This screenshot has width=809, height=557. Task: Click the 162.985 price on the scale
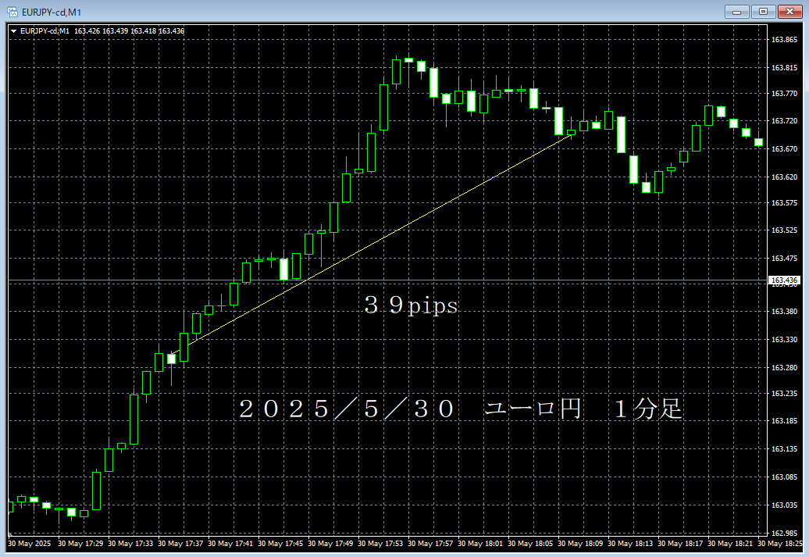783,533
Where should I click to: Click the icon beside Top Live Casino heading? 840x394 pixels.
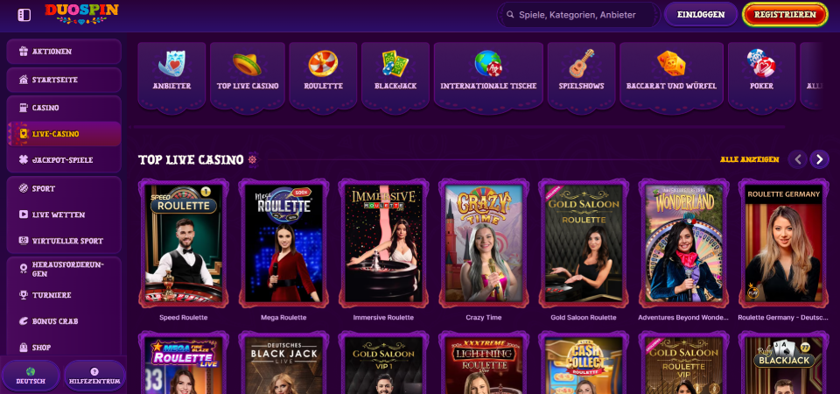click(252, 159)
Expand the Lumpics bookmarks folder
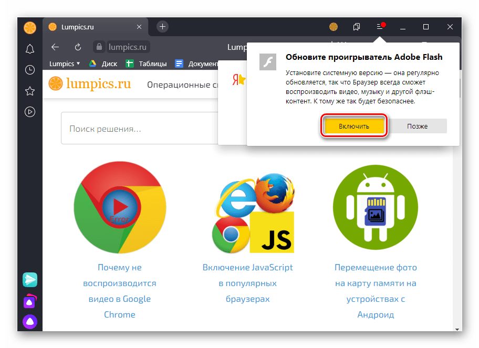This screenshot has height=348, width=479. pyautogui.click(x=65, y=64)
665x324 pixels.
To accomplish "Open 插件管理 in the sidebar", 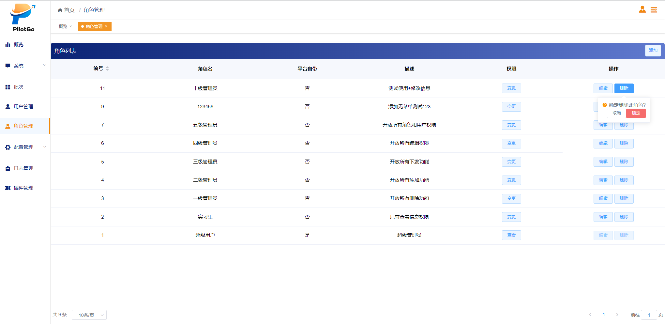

········

The task → Print every one of the records above again, word for word and line for line, but leave out the pictures.

Solution to this task →
This screenshot has width=809, height=557. Task: Click the 162.985 price on the scale
783,533
Where should I click to: Click the icon beside Top Live Casino heading? 840x394 pixels.
click(252, 159)
Expand the Lumpics bookmarks folder
This screenshot has height=348, width=479. pyautogui.click(x=65, y=64)
665x324 pixels.
To accomplish "Open 插件管理 in the sidebar", 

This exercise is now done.